Within the first 30 days following the majority of LGCP operations, nausea and vomiting are a minor but unwelcome complication of LGCP [8, 14, 18, 38]. Though typically of short duration, nausea and vomiting can continue for many days, even weeks, in a row. These are complications to which more research should be devoted so that they can be attenuated.

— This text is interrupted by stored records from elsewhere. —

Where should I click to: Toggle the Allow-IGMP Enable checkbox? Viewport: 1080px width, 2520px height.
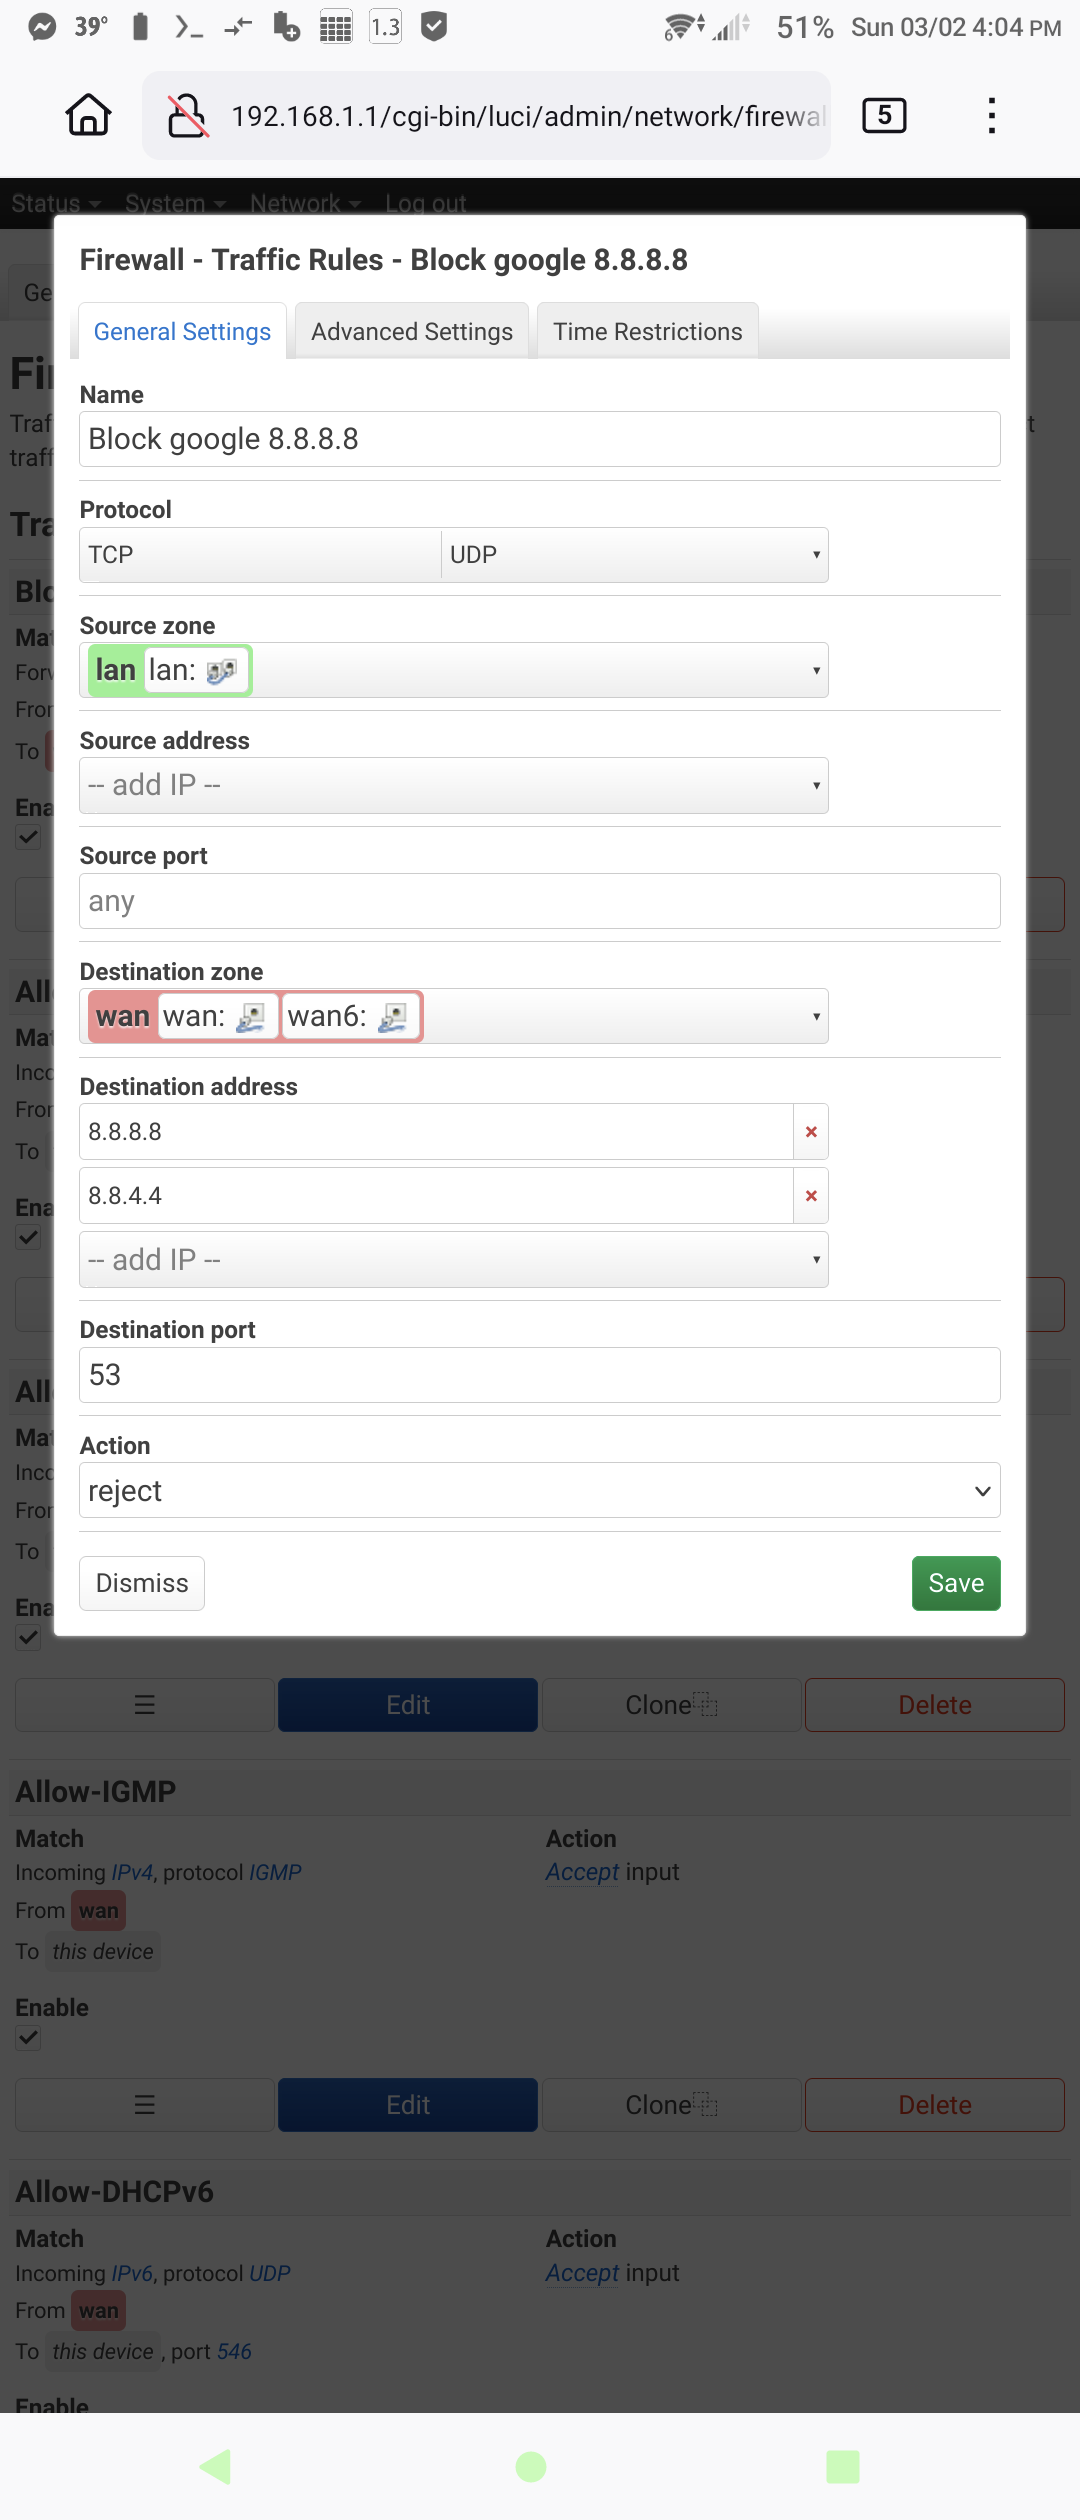click(28, 2037)
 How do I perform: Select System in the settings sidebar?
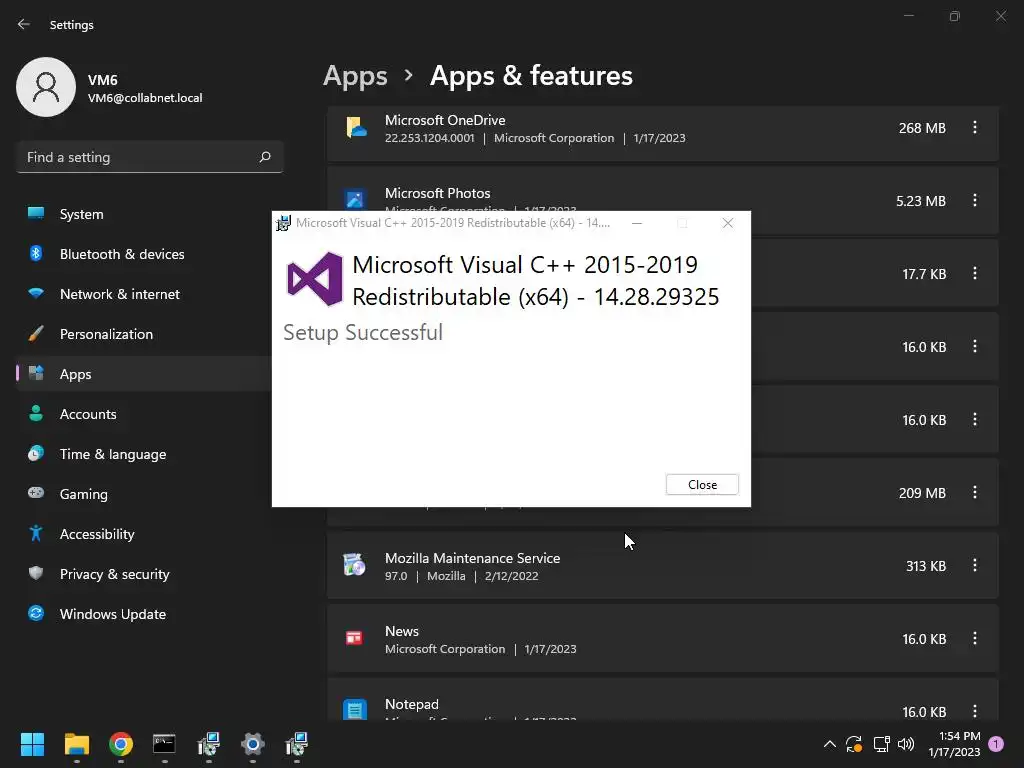tap(81, 214)
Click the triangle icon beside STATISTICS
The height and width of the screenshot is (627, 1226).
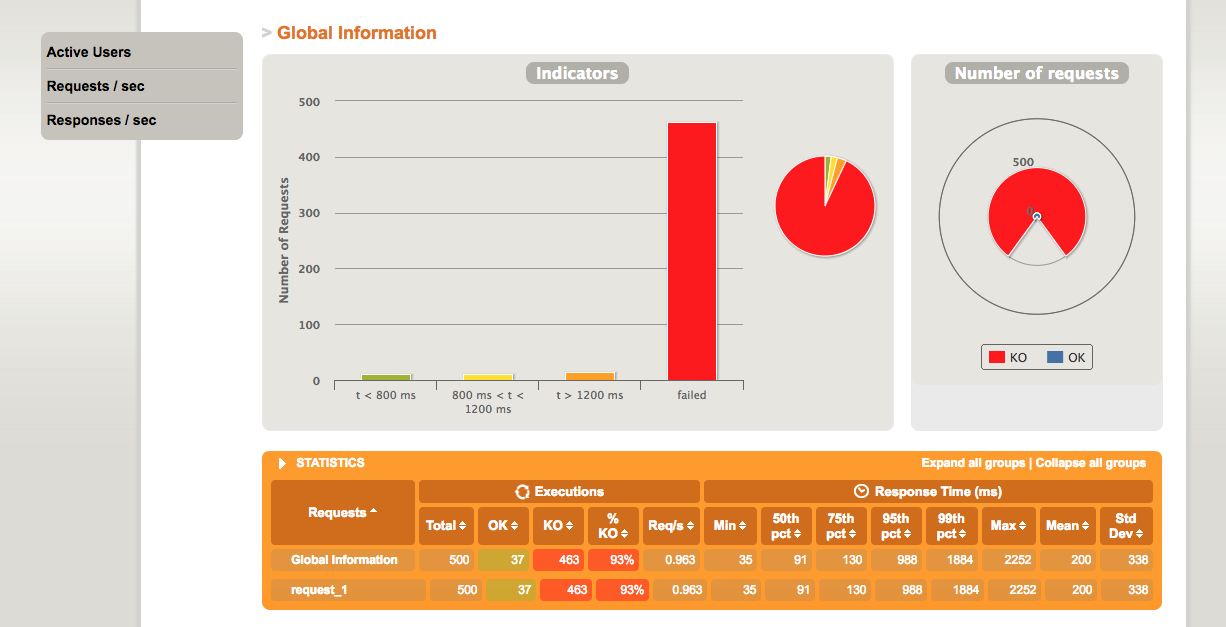(x=283, y=463)
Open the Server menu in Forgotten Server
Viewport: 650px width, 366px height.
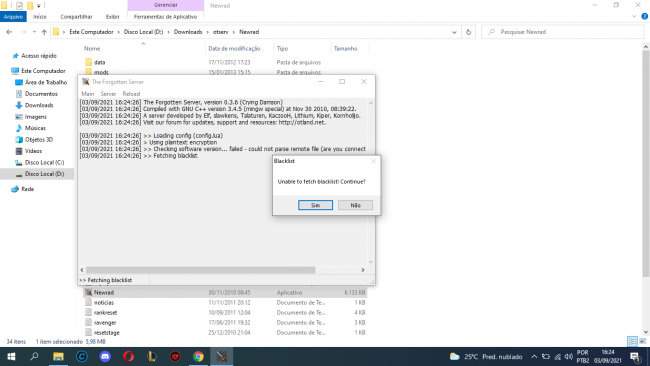click(108, 94)
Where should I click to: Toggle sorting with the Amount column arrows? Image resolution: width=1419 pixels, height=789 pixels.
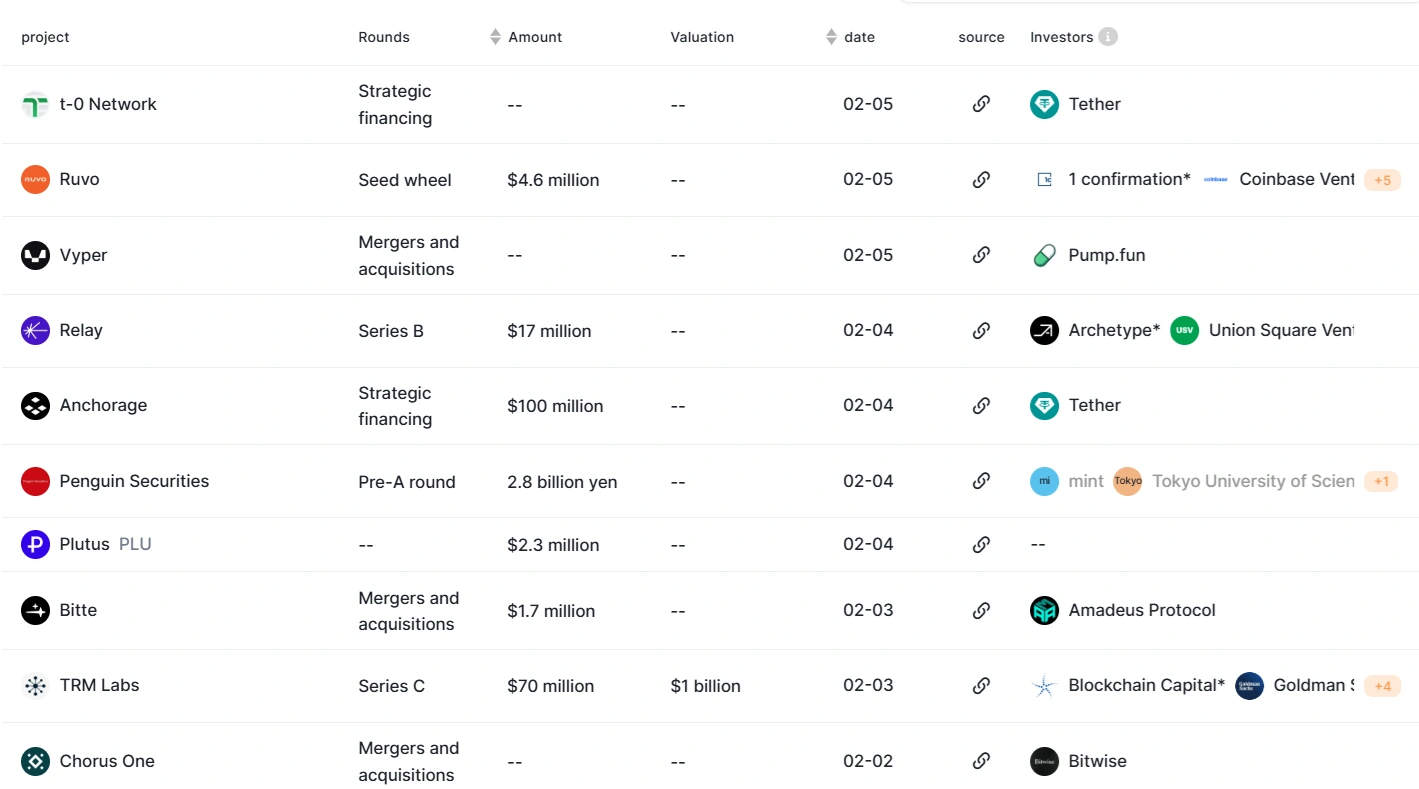pyautogui.click(x=495, y=36)
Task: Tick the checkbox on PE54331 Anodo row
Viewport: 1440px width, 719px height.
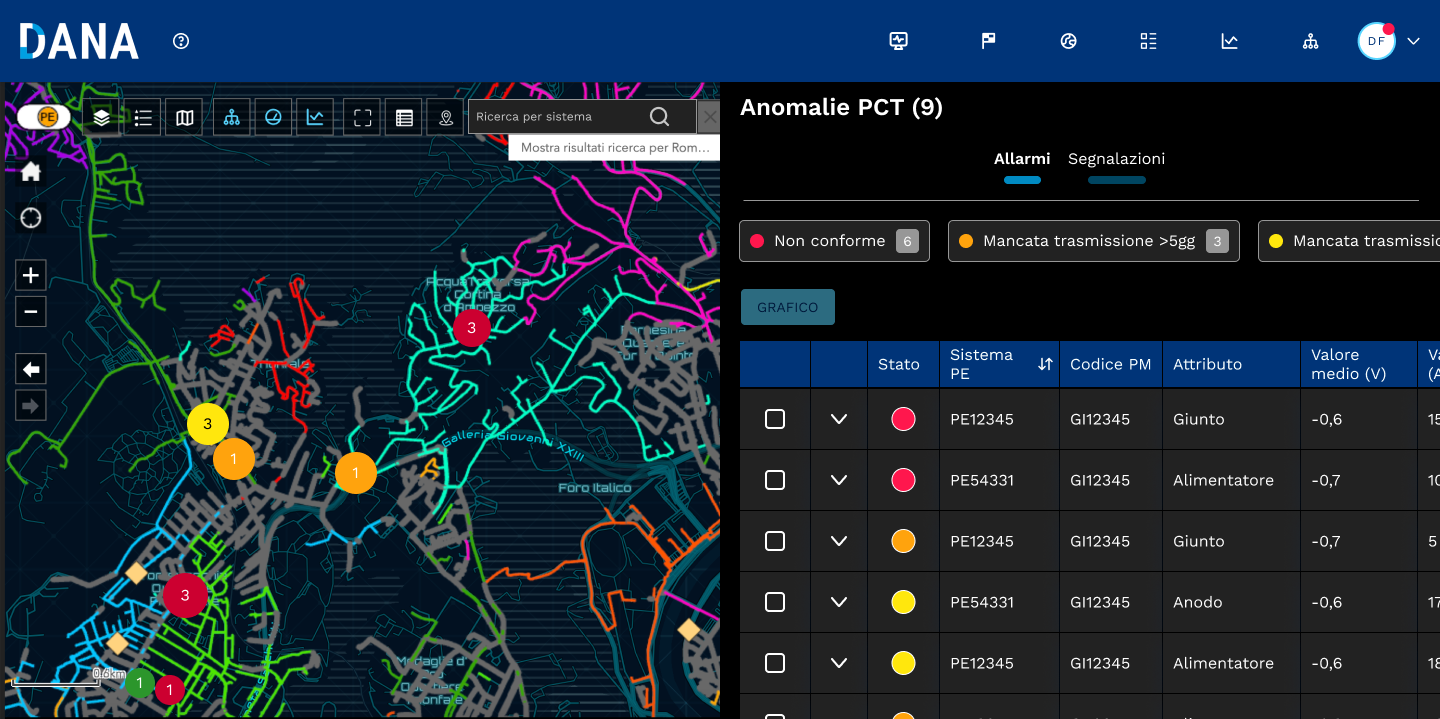Action: pos(775,602)
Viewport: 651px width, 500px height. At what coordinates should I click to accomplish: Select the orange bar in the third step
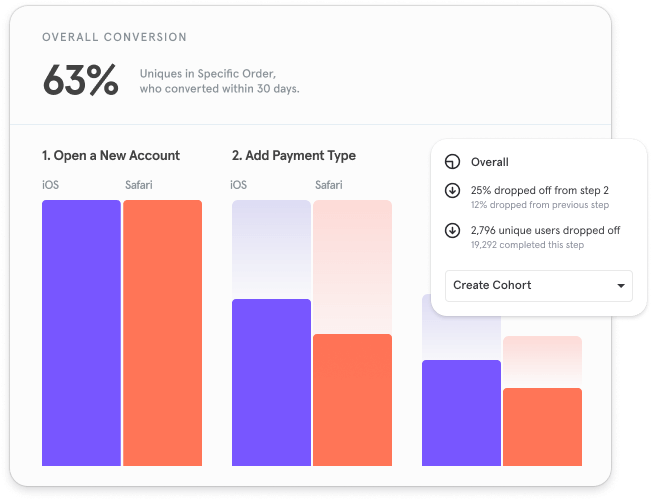tap(542, 427)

Over 5 years of follow-up, our elective reoperation rate was 3.3% (8/244), a rate at medium-term (5-year) follow-up comparable to the range of 0–8 reoperations recorded within the first 14 months alone that has been reported in other LGCP studies [12, 13, 17, 18, 38, 39, 44,45,46,47,48,49,50,51]. Reoperation due to complications and/or weight regain resulted in a return to patients’ sensation of more rapidly achieved satiety and a return to weight loss. During our regular LGCP gastroscopy follow-up, the plication ridge as viewed endoluminally was typically very prominent, occupying around 70–80% of stomach volume. In patients who elected reoperation, it is interesting to note that after 24 months, 10.0% exhibited a substantially flatter, less bulky plication ridge than appeared on gastroscopy during the early postoperative period. Yet, following elective reoperative surgery, the eight patients who underwent these procedures ceased regaining weight, and all reported a return to the sensation of satiety following meals that they had enjoyed in the initial postoperative period.

Follow-Up Program

The high rate of follow-up (86.9%) in the current study was likely attributable to several factors in addition to our intensive program of regular communication with patients and their primary care providers. All patients had an early consultation evaluation; none of the data were obtained by phone call or email. The Czech Republic is small geographically and well networked with public transportation. As 300 km is the longest distance from the Eastern country border to Prague’s center, >50.0% of patients reside within 50 km of our medical center, and 30.0% live within a 150-km range, it is relatively easy for all patients to travel to an annual office visit within 1–2 h. Our center has opened three additional outpatient clinics in the most remote regions, making it feasible for even far-flung patients to attend follow-up visits. Finally, national health insurance covers all patient care and transportation, as needed, which provides an added inducement to maintain visit compliance.

Limitations

The major limitation of this study is that 32 patients were lost to follow-up from the original 244 reported in the initial 18-month publication. The BMIs of these patients were relatively higher than the mean BMI of the remaining cohort of 212. As patients with a higher BMI, traditionally, do not experience successful outcomes with the same regularity and often regain significantly more weight than lower-BMI patients, the current results may be somewhat positively biased.

Conclusion

This report presents the findings for what we believe to be the largest LGCP cohort to date to achieve medium-term (5-year) follow-up. LGCP resulted in a low rate of reoperations and 56.8% EBMIL. Additional longitudinal LGCP research is needed.